The initial results of the SIMPADICO trial of the Company's Celacade(TM) technology in PAD will be presented by Dr. Jeffrey Olin, on Sunday, March 12, at 2:45 p.m. E.T., at the Georgia World Congress Center. The Company will issue a press release providing details on the trial results at the time of Dr. Olin's presentation. Dr. Olin is Professor of Medicine at the Mount Sinai School of Medicine, Director of Vascular Medicine at The Zena and Michael A. Wiener Cardiovascular Institute in New York, and Principal Investigator and Chairman of the Steering Committee for the SIMPADICO trial.
"The opportunity to present the SIMPADICO trial results at a Late-Breaking Clinical Trial session of the American College of Cardiology recognizes both the quality of this pivotal study and the growing need for new approaches to treat patients with peripheral arterial disease," stated Dr. Jay H. Kleiman, Chief Medical Officer and Head of Cardiovascular Development of Vasogen Inc. "We now look forward to the analysis and interpretation of the SIMPADICO data and to the presentation of the initial findings from this study at the ACC meeting."
The ACC selects presentations for Late-Breaking Clinical Trial sessions based on the potential of the study to affect clinical practice, the impact and novelty of the research, the rigor of the design/methods, the major clinical endpoints, and the quality of the statistical plan.
The SIMPADICO trial was designed to further investigate the use of Vasogen's Celacade technology to improve intermittent claudication, a debilitating symptom associated with PAD. SIMPADICO is a double-blind, placebo-controlled trial that enrolled 550 patients at 50 sites in the United States and Canada. The primary endpoint of SIMPADICO is the change in maximum walking distance from baseline to 26 weeks assessed on a constant speed treadmill with increasing grade. The study was also designed to investigate the impact of Celacade on additional endpoints, including PAD and cardiovascular-related events, and quality of life.

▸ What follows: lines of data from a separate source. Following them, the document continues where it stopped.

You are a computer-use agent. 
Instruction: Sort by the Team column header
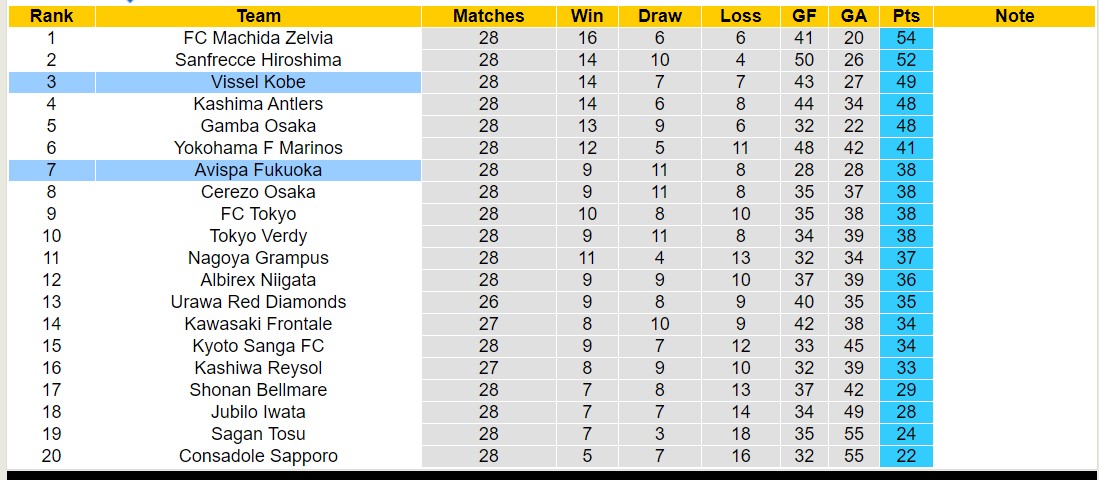(x=258, y=16)
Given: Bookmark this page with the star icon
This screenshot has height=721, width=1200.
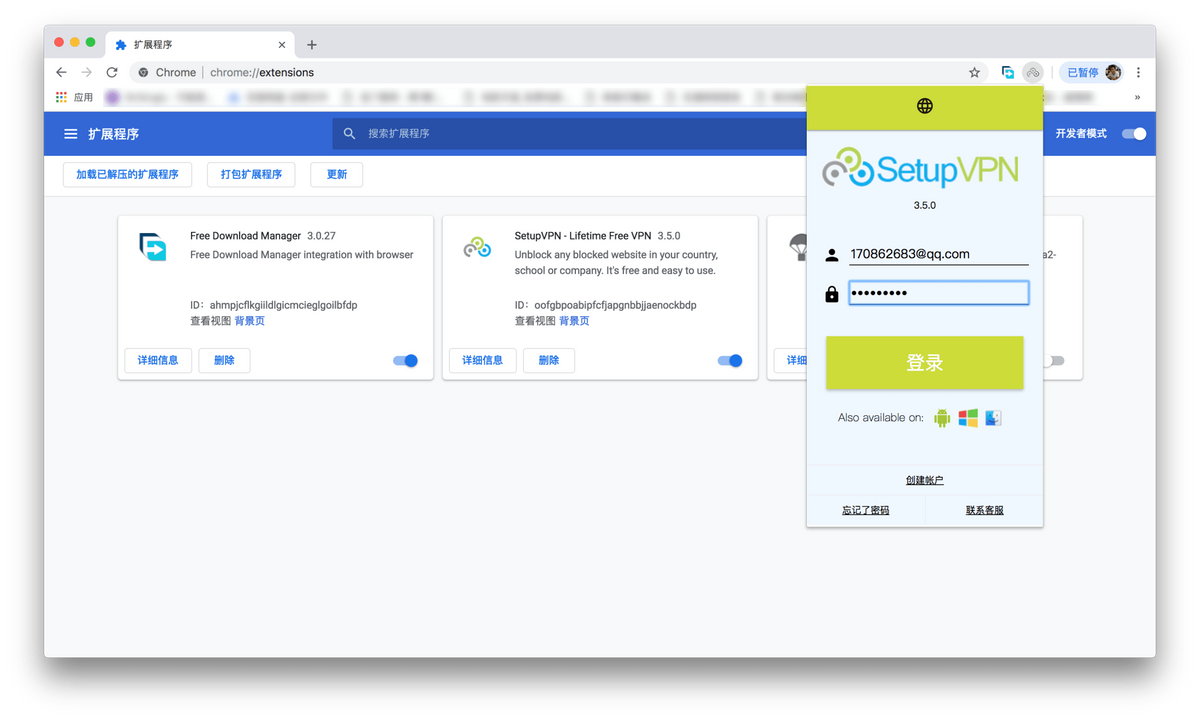Looking at the screenshot, I should [x=974, y=73].
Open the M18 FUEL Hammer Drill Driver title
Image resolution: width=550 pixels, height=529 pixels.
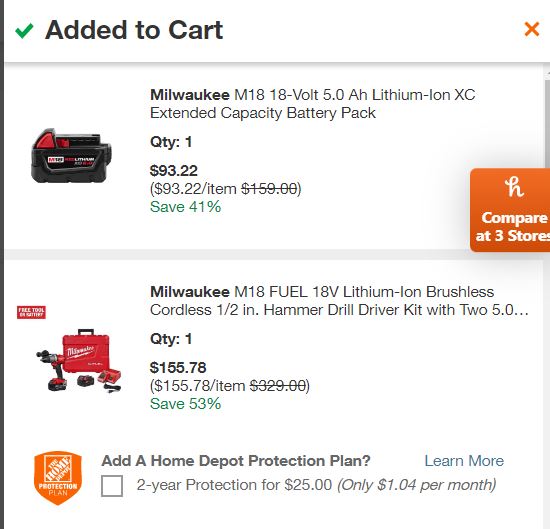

Peripheral arterial disease is a serious condition due to impaired blood flow to the lower extremities resulting from atherosclerosis. The disease often leads to reduced mobility and a marked impairment in the ability to undertake basic activities of daily independent living. It is estimated that in the United States alone, PAD affects approximately nine million people, with related healthcare costs exceeding $10 billion annually. The condition is associated with a high level of morbidity, and an estimated 30% of patients diagnosed with PAD will die within five years. Patients also have a six-fold increase in risk of death from cardiovascular disease, and often experience the symptom of intermittent claudication (leg pain on walking). Currently, there are limited effective pharmacological therapies available for the treatment of intermittent claudication, and there is a need for a more effective treatment option.
About Vasogen
Vasogen is focused on the research and commercial development of technologies targeting the chronic inflammation underlying cardiovascular and neurological disease. The Company is currently in the final stages of completing two pivotal phase III programs targeting large cardiovascular markets. The 2,400-patient phase III ACCLAIM trial is a 176-center international study designed to further investigate the use of Celacade technology to reduce the risk of death and hospitalization in patients with advanced chronic heart failure. The 550-patient phase III SIMPADICO trial, which was closed out early, is a 50-center North American study designed to further investigate the use of Celacade technology to improve intermittent claudication, a debilitating symptom associated with peripheral arterial disease. These phase III programs are designed to support regulatory approval in North America and commercialization in North America and Europe. Vasogen is also developing a new class of drugs for the treatment of neuro-inflammatory disorders. VP025, which has completed phase I clinical development, is the lead product candidate from this new class of drugs.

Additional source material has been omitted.